多くの人々は、新しい出来事の話を聞くと興奮するように見える。彼らは、新しい出来事がそれを先に知った人に与える優越を感じるのである。 曙光 284

新しいギャグほど寒気を催すものはありません。小学生が真似をするようなものは、絶望的なはずですが、大の大人になってもそのようなことを面白いことだと思っている人がいますから、そのような大人は幼稚園くらいから学び直したほうがいいでしょう。

同時に知っても仕方無いような新しい出来事を知ったところで、その情報を知って、何かの行動が変わるような要素があるのなら、そのような立場にいるのなら大いに結構ですが、全然関係ないのにその新しい出来事の情報に反応するのもよくわかりません。

自分の心の動きを見ることを避けるために外部の刺激で覆い隠している様な行動です。

先日久しぶりに会合のようなものに行きました。

新しく知る人との会話は、挨拶のようなものを除きたいてい新しく知るような話です。

誰しもが知っているようなことを聞いても仕方ありませんから、その人が自分よりも詳しいであろう事柄をテーマに会話することにしています。

そういうわけで、ほとんど聞く専門にまわる、というはずですが、明らかに口数は8割が自分であり、相手の思考を先読みして先に話してしまうというようなことをしているところを、話しながら自分を観察していて気づきました。

同時に、相手からの直接の影響というものはあまりないものの、相手に合わせて自分の中のモードがどんどん変化していったのもよくよくわかりました。

その場が去れば、それは自然に落ち着きますが、やはりどこかでは、自分の思考に関しての何処かの要素には影響を与えていくでしょう。

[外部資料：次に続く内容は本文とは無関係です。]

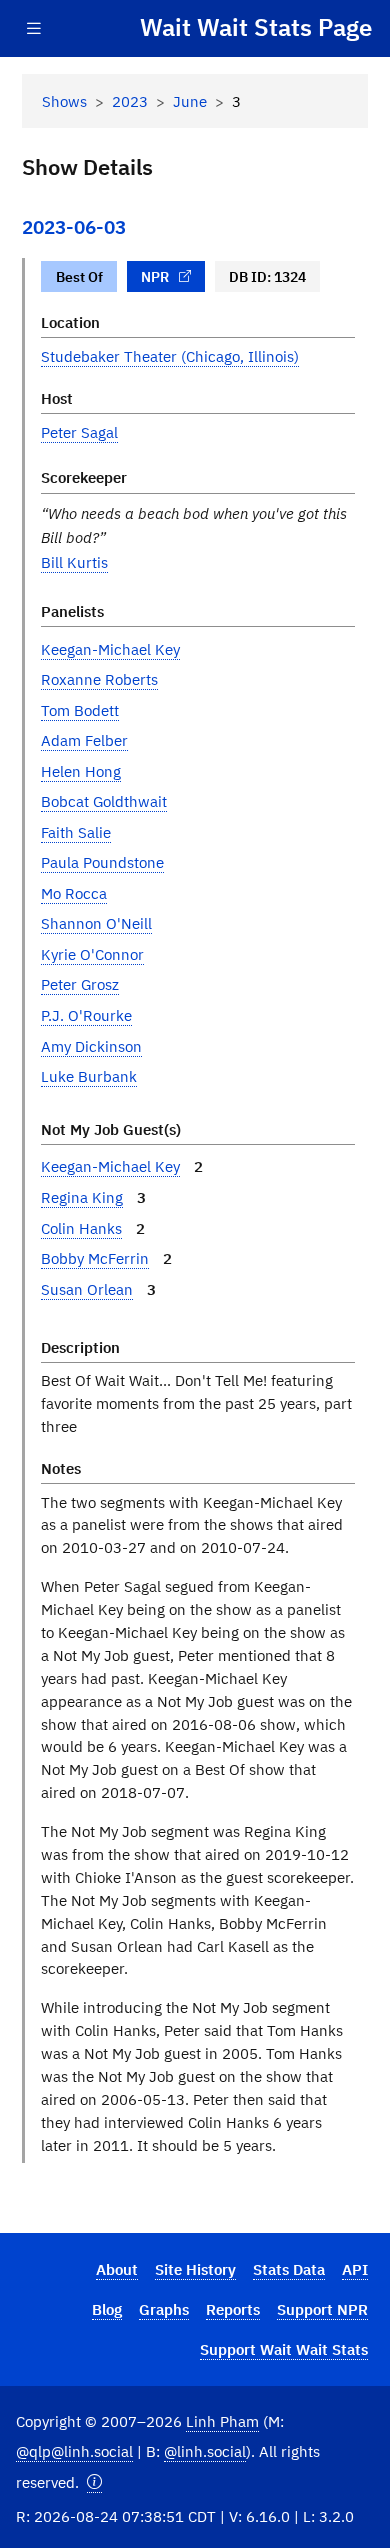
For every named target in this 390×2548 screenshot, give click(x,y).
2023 (130, 101)
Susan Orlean (87, 1289)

ある側面から見た、ある側面での決定方法などに少なからず影響を与えてしまう、ということがよくわかりました。

特段すぐに何かは変わるということはありませんが、意識が情報の寄せ集めであるならば、様々な出来事によって、―ある現象を見た時に思考が反応する場合が、―思考に何かの影響を及ぼす可能性がまだまだある、というようなことです。だからこそ、どんな時でも、どのような影響があるかをよくよく観察しながら、時にそれを吟味しなければならないでしょう。